What you are asked to do → From the data below, copy every line that contains the word "response". Uppercase and lowercase letters must match.

<<<<

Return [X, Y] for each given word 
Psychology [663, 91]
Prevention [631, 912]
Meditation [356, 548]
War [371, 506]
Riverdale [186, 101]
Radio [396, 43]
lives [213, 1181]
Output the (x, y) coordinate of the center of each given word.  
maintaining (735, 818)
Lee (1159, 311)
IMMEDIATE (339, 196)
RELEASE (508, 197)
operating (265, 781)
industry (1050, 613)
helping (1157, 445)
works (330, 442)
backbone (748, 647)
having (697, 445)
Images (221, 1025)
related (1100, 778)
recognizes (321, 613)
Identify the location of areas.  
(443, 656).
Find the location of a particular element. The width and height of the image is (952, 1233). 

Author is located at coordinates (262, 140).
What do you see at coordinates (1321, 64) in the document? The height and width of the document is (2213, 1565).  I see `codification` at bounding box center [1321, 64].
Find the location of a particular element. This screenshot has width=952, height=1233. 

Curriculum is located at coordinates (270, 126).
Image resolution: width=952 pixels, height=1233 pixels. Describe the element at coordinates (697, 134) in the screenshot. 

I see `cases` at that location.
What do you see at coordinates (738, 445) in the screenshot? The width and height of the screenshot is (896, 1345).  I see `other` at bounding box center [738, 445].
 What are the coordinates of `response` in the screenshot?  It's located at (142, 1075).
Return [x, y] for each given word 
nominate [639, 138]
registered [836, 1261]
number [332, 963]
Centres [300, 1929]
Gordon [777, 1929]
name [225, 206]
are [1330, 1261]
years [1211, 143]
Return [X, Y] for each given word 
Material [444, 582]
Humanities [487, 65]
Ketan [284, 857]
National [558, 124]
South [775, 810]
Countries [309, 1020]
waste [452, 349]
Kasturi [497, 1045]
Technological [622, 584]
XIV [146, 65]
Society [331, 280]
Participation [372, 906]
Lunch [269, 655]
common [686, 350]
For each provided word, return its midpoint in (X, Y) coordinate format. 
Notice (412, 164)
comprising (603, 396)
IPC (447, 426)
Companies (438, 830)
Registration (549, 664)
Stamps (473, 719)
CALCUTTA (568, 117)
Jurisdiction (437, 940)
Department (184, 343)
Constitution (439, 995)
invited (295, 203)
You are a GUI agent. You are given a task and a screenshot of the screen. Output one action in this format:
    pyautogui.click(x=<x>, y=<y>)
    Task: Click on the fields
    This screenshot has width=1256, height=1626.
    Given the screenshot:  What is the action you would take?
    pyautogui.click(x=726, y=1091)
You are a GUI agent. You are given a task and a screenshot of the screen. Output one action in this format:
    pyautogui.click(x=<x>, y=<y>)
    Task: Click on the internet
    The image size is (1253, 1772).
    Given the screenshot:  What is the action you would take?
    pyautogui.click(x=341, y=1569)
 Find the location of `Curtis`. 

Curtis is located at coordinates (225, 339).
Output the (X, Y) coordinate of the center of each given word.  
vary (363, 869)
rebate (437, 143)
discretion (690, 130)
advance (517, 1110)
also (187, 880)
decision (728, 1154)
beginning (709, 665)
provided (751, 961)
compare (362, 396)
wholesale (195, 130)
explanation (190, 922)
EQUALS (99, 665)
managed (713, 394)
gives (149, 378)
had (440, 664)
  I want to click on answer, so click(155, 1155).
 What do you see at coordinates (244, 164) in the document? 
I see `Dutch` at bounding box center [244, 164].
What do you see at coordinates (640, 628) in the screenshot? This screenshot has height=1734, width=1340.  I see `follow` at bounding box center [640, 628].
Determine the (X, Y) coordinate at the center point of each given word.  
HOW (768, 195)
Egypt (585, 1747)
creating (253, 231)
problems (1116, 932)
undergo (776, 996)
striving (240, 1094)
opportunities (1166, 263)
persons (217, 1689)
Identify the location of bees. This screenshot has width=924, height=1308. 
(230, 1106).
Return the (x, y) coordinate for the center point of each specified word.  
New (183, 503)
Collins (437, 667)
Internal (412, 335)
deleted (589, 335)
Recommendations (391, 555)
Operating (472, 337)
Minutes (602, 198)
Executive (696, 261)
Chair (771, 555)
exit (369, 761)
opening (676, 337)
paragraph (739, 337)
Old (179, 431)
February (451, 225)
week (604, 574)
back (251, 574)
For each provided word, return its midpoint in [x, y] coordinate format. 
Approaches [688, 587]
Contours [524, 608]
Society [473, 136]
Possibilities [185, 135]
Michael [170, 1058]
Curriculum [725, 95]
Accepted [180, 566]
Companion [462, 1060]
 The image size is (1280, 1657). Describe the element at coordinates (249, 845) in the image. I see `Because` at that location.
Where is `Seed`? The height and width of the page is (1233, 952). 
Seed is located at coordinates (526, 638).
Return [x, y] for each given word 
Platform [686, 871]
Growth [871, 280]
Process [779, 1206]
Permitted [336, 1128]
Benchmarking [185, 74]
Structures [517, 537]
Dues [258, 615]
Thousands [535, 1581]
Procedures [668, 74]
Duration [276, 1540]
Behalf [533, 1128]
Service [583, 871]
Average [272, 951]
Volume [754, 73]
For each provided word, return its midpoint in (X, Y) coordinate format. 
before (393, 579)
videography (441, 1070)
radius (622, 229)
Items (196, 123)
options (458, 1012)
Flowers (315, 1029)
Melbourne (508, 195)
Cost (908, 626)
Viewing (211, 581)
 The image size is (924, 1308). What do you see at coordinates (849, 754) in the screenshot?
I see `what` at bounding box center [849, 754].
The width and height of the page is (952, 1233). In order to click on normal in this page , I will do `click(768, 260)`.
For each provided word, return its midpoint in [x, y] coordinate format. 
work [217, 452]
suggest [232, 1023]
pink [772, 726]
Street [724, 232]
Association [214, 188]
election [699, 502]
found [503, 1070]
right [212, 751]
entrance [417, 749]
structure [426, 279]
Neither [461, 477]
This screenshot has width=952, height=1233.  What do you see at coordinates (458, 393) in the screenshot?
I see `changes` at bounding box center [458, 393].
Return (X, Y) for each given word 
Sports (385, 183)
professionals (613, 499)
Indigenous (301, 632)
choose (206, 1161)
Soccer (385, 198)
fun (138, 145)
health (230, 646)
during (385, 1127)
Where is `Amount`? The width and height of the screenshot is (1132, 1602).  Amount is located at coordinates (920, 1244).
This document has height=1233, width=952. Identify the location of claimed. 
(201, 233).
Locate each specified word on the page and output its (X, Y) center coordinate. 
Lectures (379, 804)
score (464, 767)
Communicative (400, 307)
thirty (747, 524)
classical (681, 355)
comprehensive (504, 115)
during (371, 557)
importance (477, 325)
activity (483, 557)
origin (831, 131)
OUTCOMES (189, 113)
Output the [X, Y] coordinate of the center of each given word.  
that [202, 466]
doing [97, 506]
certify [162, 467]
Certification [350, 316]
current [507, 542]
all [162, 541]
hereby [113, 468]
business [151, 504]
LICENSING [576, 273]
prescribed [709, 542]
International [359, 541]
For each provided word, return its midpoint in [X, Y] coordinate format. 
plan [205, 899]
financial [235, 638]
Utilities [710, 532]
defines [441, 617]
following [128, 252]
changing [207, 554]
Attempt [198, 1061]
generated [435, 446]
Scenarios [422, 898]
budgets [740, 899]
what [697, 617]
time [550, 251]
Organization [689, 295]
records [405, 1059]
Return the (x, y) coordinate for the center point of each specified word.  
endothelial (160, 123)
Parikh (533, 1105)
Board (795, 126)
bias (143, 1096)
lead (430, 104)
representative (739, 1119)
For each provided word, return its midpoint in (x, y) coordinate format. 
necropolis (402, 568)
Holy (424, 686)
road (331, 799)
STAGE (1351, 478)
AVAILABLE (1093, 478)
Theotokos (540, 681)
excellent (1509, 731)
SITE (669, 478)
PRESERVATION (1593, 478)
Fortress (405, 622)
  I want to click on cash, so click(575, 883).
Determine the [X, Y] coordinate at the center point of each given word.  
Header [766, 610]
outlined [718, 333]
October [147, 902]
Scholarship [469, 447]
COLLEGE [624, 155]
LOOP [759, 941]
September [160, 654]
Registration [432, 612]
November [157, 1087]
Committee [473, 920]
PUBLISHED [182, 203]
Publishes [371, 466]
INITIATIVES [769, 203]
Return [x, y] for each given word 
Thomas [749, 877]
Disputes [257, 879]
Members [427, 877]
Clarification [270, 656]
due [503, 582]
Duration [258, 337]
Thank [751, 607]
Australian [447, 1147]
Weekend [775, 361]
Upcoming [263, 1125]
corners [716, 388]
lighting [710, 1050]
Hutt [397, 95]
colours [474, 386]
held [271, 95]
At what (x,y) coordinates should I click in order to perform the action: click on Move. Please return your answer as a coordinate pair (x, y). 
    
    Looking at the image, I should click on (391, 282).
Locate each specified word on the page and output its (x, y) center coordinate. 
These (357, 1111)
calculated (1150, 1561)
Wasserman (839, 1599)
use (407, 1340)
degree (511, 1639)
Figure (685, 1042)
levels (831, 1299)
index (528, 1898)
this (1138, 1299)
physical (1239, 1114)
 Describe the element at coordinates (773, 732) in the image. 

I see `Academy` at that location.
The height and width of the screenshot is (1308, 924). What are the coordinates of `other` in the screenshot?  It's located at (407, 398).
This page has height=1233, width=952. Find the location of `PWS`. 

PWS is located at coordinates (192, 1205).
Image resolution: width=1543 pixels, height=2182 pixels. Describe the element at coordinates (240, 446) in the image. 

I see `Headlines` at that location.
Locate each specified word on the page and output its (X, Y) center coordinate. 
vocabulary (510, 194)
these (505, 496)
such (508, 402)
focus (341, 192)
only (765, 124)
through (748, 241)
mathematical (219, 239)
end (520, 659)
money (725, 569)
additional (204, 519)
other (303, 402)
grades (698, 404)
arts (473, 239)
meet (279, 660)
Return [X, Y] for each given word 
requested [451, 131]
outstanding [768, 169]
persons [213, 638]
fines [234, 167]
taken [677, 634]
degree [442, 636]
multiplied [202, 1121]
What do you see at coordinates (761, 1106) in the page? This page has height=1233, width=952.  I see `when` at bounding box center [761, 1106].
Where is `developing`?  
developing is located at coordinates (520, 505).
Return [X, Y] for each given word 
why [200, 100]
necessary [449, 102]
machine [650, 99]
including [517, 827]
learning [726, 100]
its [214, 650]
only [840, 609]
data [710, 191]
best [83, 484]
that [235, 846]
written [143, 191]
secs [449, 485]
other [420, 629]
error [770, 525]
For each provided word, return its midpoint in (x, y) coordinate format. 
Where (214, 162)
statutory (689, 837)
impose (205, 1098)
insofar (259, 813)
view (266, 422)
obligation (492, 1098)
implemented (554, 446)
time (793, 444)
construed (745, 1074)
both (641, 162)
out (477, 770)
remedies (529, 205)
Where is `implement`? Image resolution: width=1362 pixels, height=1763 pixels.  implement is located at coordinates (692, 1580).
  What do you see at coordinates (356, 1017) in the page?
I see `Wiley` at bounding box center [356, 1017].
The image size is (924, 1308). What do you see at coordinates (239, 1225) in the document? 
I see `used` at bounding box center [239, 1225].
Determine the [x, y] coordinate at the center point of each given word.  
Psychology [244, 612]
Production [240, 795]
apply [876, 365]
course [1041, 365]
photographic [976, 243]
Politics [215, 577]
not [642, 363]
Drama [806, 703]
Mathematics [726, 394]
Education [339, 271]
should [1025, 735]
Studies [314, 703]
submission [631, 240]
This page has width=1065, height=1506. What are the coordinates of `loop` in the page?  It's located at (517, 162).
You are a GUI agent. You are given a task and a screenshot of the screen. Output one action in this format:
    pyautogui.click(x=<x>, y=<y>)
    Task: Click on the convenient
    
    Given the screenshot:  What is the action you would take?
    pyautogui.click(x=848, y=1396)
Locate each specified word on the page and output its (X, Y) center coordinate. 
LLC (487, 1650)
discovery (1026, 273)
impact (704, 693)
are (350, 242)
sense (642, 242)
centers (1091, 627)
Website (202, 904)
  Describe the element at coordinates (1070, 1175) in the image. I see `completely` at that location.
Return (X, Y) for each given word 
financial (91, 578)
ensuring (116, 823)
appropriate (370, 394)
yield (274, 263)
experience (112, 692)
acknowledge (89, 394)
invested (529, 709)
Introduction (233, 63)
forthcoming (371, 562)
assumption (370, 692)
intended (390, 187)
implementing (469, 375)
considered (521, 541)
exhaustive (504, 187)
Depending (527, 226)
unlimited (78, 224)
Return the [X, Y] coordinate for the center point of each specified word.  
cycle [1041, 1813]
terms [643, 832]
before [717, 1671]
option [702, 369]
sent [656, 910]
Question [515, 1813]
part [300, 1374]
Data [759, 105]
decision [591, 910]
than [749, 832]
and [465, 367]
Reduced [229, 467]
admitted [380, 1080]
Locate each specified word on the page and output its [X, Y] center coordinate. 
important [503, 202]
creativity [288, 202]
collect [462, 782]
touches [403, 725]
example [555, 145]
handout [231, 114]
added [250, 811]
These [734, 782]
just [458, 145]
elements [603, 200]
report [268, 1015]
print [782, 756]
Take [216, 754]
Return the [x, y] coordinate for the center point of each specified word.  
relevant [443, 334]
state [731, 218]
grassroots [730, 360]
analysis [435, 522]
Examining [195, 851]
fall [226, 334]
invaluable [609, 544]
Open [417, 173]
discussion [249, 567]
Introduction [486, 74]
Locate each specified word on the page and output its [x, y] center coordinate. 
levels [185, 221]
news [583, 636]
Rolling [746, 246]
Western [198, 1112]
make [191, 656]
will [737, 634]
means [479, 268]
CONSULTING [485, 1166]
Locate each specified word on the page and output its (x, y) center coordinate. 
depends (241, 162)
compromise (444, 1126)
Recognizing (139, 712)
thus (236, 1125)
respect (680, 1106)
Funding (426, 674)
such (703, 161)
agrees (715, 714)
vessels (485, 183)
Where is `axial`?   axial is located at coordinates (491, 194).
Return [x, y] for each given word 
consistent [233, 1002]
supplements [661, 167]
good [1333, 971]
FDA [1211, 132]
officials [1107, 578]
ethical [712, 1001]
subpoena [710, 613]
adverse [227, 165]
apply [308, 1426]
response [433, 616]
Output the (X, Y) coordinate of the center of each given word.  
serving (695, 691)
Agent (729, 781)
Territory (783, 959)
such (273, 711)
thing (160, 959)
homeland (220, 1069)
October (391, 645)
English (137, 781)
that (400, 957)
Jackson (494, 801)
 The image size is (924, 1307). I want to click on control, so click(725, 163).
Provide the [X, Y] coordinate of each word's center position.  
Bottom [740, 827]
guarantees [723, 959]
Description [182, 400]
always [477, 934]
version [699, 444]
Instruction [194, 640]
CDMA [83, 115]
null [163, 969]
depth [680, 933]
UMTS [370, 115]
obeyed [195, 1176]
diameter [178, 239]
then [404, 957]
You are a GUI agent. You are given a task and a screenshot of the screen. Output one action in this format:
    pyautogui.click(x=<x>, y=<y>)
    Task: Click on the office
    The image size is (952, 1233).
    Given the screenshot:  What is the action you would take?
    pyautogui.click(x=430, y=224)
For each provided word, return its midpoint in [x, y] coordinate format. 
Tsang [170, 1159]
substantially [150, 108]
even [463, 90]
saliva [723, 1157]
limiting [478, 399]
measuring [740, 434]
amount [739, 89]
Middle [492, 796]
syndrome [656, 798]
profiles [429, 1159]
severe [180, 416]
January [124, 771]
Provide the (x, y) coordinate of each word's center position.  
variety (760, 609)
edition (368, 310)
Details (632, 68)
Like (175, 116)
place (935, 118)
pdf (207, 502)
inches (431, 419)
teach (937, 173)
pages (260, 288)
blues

>>>>

Answer below →
 What are the coordinates of `response` in the screenshot?  It's located at (142, 1075).
response [433, 616]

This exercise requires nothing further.